▶ [What to do] Please repeat every entry exactly as written, but skip the pictures.
═══
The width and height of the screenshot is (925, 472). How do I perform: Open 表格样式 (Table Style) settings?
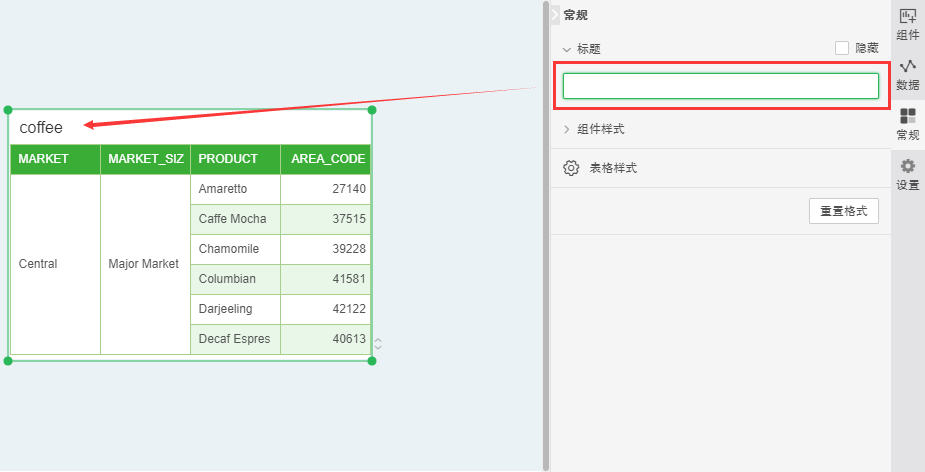click(x=613, y=168)
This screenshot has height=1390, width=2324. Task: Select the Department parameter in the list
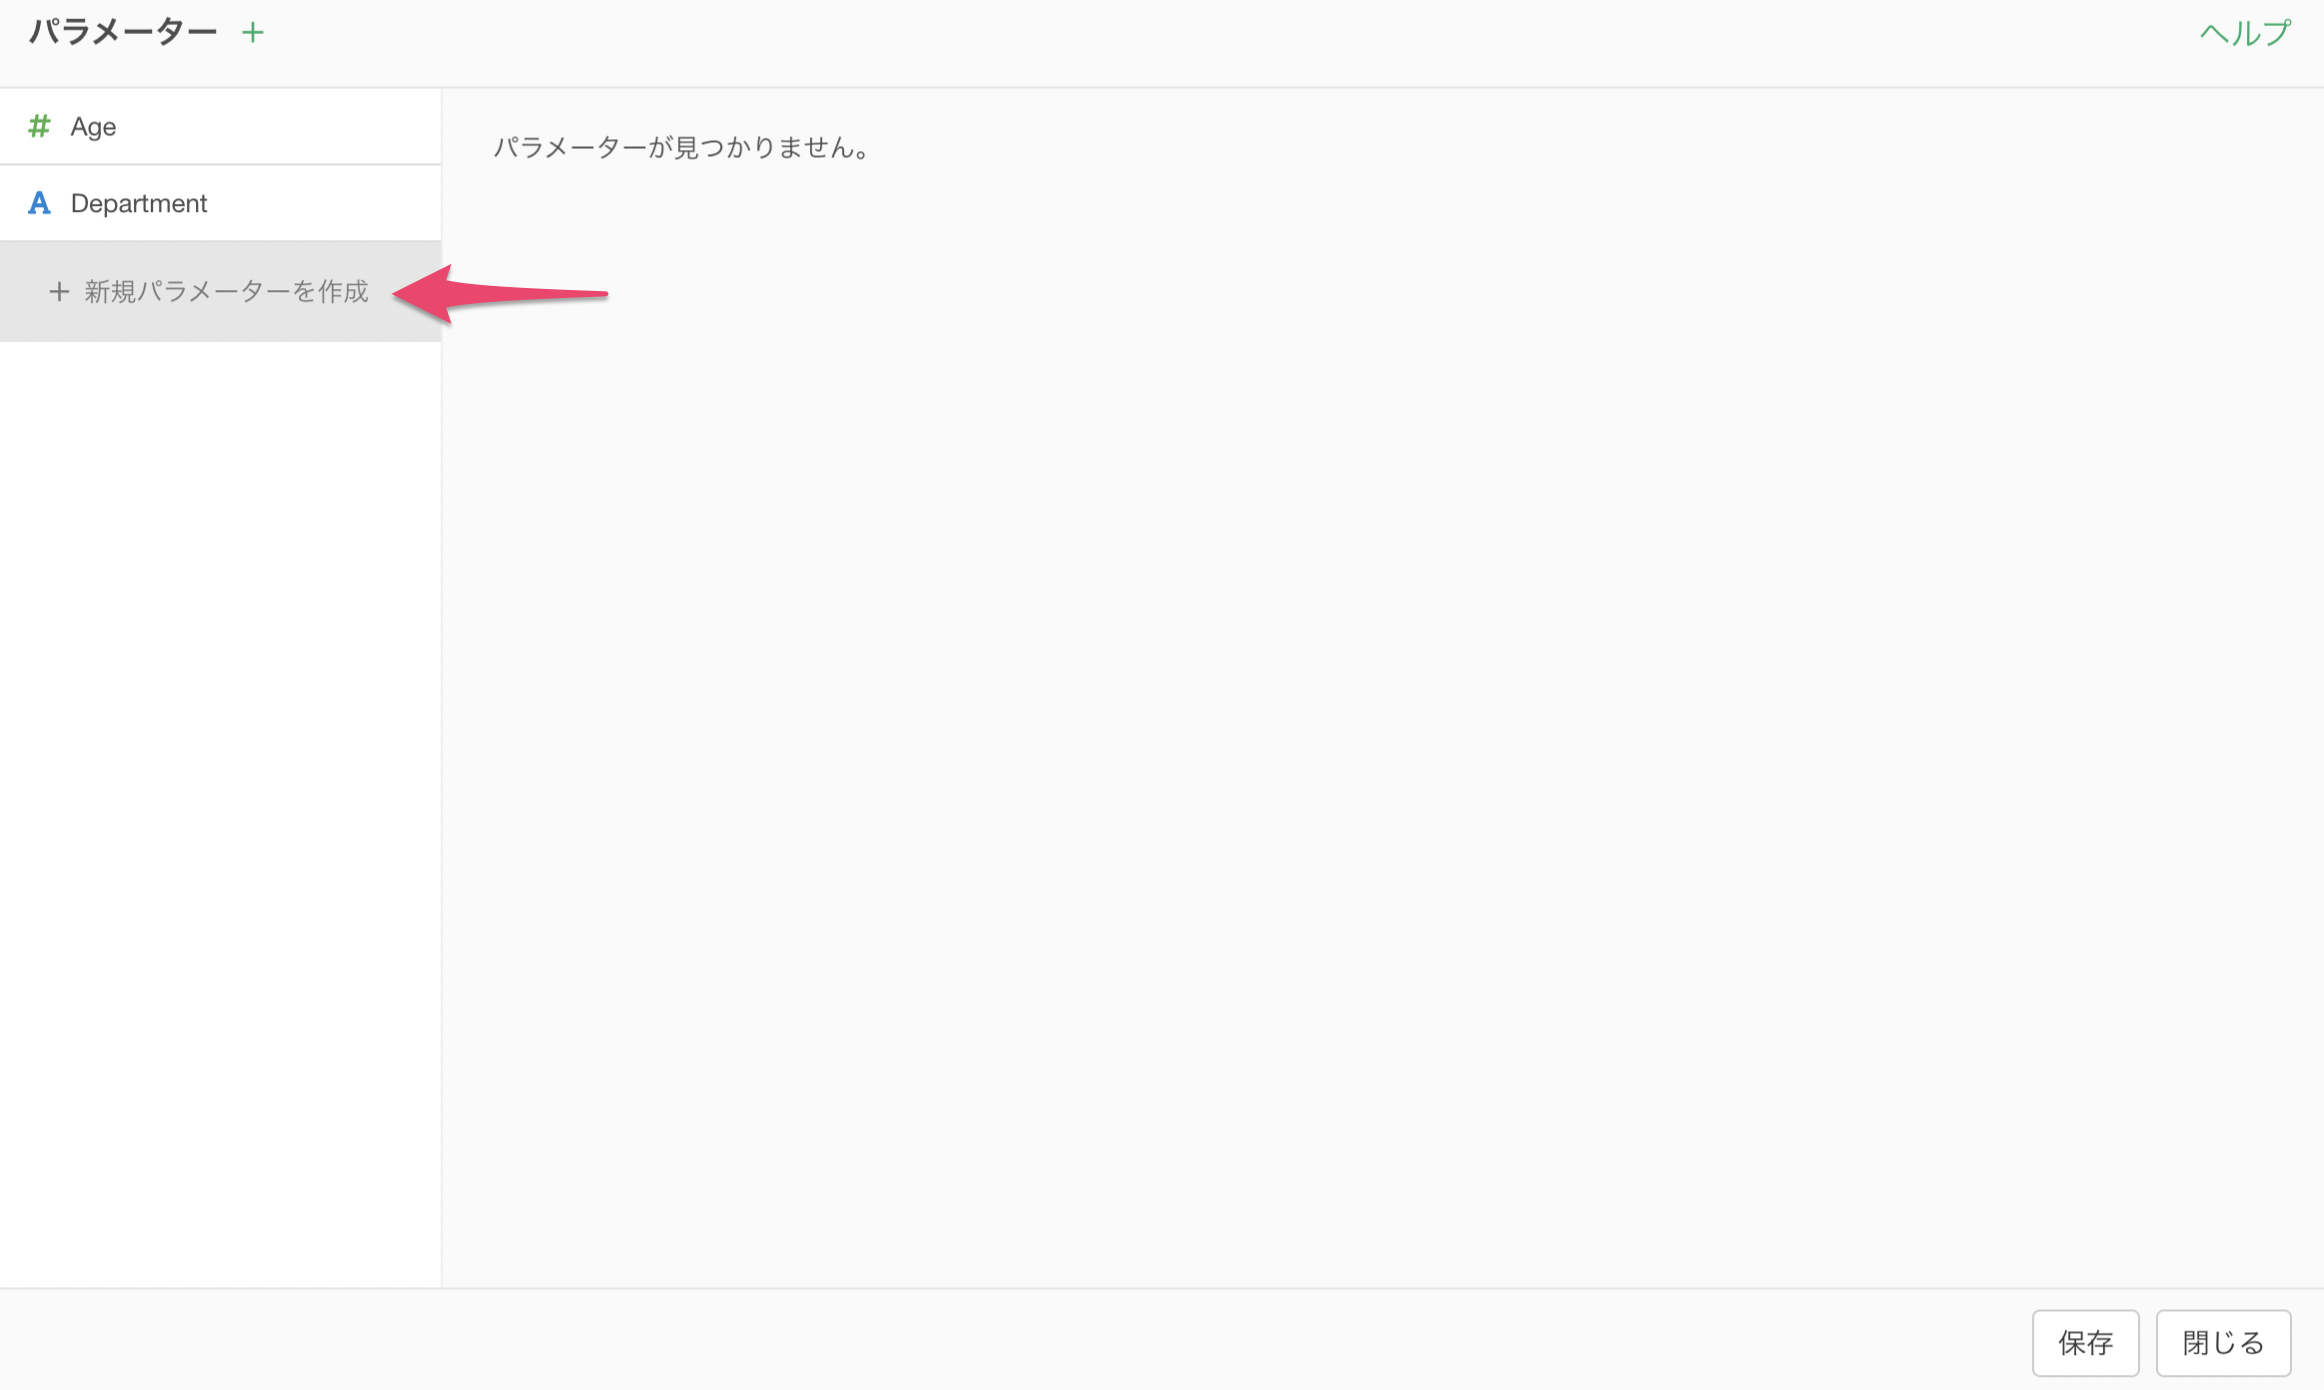pos(220,203)

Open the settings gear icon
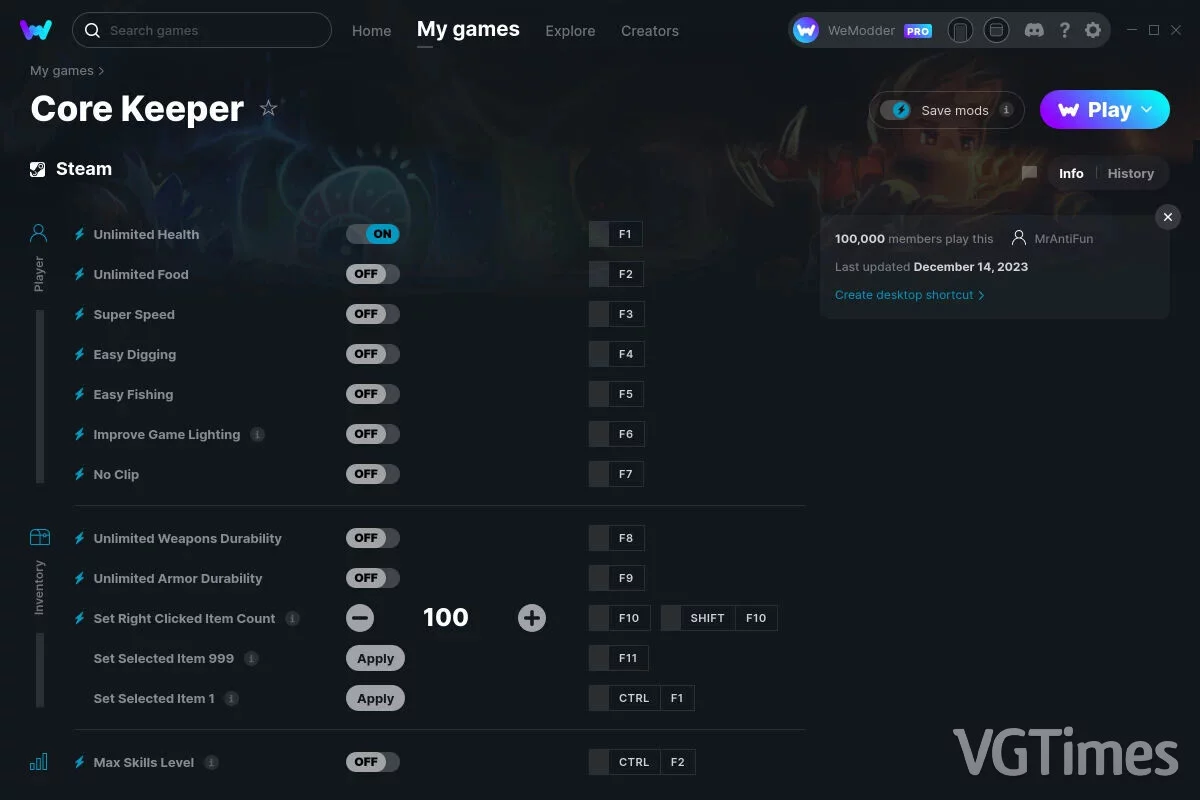[x=1093, y=31]
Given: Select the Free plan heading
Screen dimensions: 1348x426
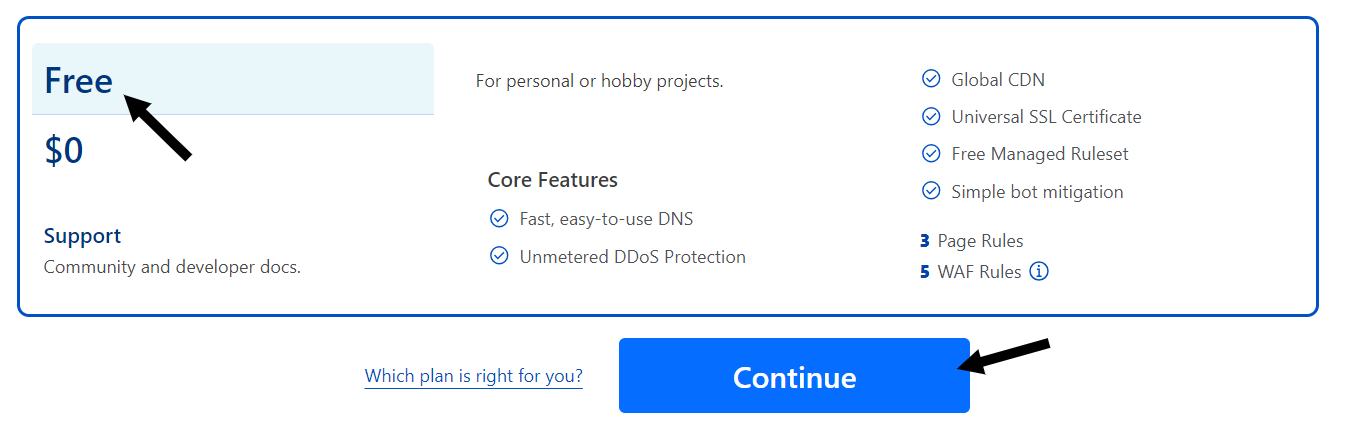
═══
▶ [Your response]
The width and height of the screenshot is (925, 472). How do I perform: Open 表格样式 (Table Style) settings?
click(x=613, y=168)
This screenshot has height=1390, width=2324. Task: Select the Department parameter in the list
pos(220,203)

Open the settings gear icon
[x=1093, y=31]
Given: Select the Free plan heading
Screen dimensions: 1348x426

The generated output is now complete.